▶ **Exercise instructions**:
From the article about Neanderthal diet, reproduce word for word the part that opens with the words containing "With all the" and closes with "than once imagined.".

▶ **Excerpt provided**:
*** Begin section ***

With all the scientific talk about the heavy-protein diet of Neanderthals, it might be surprising to find that prehistoric humans actually ate more vegetables than once imagined.

That’s what research out of Massachusetts Institute of Technology (MIT) says, at any rate: the Neanderthal ate a more varied diet than just meat. Researchers discovered the very first direct evidence that shows that Neanderthals were omnivores after identifying human fecal remains from El Salt in Spain, dating back 50,000 years. They found animal-derived cholesterol in the fecal remains, along with phytosterol, found in plants.

“It’s important to understand all aspects of why humanity has come to dominate the planet the way it does,” Roger Summons, co-author and a professor of geobiology in MIT’s Department of Earth, Atmospheric and Planetary Sciences, said in a press release. “A lot of that has to do with improved nutrition over time.”

Previously, though they had identified pieces of plant in Neanderthal teeth, researchers argued that it might have been from consuming the plant remnants inside the herbivores they hunted, like deer. Since the bones of prehistoric humans revealed that they consumed more protein than cave bears from the same areas, researchers assumed that they simply weren't veggie eaters.

Ainara Sistiaga, a graduate student at the University of La Laguna who worked on the study, searched for fecal remains in El Salt in order to find a more direct link and stronger evidence. By examining the lipids and organic matter in fecal matter, Sistiaga discovered that Neanderthals may very well have consumed plant matter like berries, nuts, and tubers. “We believe Neanderthals probably ate what was available in different situations, seasons, and climates,” Sistiaga said in the press release. "We're working in a micro context. Until now, people have carried out residue analysis on pots, tools, and other objects, but 90 percent of archaeology is sediment. We're opening a new window to the information that is enclosed in Paleolithic soil and sediment."

Interestingly, the infamous Paleo diet, sometimes referred to as the caveman diet, already includes fruits and vegetables along with high amounts of protein and fats. So perhaps the Paleo diet isn’t too far from what prehistoric humans ate, after all.

*** End section ***

▶ **Raw data**:
*** Begin section ***

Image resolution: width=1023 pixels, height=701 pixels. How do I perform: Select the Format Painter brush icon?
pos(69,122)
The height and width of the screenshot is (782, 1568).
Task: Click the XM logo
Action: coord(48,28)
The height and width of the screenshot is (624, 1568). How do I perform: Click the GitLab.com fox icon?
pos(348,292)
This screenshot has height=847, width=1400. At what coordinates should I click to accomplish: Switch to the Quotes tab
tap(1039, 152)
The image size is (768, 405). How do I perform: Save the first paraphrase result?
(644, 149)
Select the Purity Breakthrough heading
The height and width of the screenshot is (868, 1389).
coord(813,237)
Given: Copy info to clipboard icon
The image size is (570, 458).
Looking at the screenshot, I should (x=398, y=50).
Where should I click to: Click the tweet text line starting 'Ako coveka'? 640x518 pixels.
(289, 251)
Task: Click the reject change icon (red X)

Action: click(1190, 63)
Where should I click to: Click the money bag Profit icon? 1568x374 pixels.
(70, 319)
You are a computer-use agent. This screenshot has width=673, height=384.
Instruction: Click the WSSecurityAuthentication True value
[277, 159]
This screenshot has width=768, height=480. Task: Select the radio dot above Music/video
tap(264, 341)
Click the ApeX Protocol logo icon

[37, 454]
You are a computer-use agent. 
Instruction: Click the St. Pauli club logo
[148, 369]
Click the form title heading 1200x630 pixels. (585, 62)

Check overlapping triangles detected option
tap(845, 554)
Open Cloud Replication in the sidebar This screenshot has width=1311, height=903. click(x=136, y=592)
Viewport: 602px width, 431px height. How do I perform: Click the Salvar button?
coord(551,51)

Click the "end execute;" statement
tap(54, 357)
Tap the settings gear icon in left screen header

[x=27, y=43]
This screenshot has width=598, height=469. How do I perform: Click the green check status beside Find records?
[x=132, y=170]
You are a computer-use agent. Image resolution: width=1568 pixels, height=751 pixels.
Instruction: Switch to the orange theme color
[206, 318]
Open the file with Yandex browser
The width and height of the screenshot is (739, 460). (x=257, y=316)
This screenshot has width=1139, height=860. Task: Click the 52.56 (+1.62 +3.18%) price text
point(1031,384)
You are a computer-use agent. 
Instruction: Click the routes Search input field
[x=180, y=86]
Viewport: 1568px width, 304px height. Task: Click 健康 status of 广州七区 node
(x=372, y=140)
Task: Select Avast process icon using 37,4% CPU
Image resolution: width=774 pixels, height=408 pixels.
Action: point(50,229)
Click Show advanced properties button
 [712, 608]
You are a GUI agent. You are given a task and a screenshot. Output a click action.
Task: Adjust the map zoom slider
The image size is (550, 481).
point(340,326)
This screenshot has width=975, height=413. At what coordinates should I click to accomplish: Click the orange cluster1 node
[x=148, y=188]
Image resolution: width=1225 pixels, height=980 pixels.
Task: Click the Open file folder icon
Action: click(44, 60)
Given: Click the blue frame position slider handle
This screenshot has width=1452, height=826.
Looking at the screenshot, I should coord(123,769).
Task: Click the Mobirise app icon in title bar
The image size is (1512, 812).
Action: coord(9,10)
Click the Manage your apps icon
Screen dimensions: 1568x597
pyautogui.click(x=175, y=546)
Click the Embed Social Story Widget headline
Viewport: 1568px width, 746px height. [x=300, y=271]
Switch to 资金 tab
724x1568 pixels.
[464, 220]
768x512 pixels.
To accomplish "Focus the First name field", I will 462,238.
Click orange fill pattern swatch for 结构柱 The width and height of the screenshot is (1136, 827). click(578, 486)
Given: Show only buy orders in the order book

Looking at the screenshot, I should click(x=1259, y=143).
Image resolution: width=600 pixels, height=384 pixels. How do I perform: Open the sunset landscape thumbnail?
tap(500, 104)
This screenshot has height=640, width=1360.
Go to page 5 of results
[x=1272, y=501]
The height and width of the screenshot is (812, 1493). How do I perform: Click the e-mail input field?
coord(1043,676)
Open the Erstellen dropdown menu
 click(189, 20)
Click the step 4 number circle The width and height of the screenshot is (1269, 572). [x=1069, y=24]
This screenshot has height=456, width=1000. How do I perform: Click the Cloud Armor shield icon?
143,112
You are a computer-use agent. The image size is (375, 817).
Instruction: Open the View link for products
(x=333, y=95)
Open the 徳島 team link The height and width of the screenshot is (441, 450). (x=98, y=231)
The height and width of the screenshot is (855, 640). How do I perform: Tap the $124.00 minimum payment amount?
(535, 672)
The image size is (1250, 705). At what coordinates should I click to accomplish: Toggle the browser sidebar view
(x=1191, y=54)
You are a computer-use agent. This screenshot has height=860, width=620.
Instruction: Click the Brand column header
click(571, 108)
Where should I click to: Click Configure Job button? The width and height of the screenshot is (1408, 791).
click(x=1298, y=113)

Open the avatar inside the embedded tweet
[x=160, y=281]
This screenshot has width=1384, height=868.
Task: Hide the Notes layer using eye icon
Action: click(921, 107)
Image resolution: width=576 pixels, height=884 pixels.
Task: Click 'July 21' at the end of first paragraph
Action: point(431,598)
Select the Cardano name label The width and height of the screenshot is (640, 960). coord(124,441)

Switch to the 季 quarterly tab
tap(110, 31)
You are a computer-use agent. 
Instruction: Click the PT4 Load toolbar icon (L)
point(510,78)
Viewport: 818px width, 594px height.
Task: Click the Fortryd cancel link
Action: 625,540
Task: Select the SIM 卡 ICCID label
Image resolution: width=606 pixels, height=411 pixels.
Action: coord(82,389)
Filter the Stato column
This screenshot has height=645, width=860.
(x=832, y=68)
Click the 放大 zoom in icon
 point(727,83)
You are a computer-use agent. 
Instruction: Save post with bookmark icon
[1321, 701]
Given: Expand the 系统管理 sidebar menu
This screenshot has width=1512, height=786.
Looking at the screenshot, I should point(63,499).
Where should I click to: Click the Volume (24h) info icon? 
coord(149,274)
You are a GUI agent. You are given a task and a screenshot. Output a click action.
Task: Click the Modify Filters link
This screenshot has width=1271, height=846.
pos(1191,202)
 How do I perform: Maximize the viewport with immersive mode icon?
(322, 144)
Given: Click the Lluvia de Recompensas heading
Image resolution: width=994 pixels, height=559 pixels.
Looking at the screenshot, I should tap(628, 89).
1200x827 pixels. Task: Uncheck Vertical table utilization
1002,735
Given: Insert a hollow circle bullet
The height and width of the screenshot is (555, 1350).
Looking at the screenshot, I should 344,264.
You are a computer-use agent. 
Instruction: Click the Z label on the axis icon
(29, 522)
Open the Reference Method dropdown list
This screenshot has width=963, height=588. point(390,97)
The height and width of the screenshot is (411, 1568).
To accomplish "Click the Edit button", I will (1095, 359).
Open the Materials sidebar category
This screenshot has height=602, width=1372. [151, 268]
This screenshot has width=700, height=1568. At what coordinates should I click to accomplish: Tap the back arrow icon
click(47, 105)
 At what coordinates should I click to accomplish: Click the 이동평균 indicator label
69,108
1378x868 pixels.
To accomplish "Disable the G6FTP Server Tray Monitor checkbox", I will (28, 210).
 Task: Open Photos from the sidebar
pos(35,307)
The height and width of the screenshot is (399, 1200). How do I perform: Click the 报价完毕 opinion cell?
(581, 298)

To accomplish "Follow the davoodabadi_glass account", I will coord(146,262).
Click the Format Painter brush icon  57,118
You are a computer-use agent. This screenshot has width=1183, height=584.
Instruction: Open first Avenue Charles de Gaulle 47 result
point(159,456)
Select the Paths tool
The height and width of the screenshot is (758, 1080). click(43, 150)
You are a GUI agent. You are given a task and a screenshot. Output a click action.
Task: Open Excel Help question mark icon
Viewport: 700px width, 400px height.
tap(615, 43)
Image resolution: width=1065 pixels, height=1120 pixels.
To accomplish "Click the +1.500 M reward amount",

*** End section ***

▶ **Expected output**:
With all the scientific talk about the heavy-protein diet of Neanderthals, it might be surprising to find that prehistoric humans actually ate more vegetables than once imagined.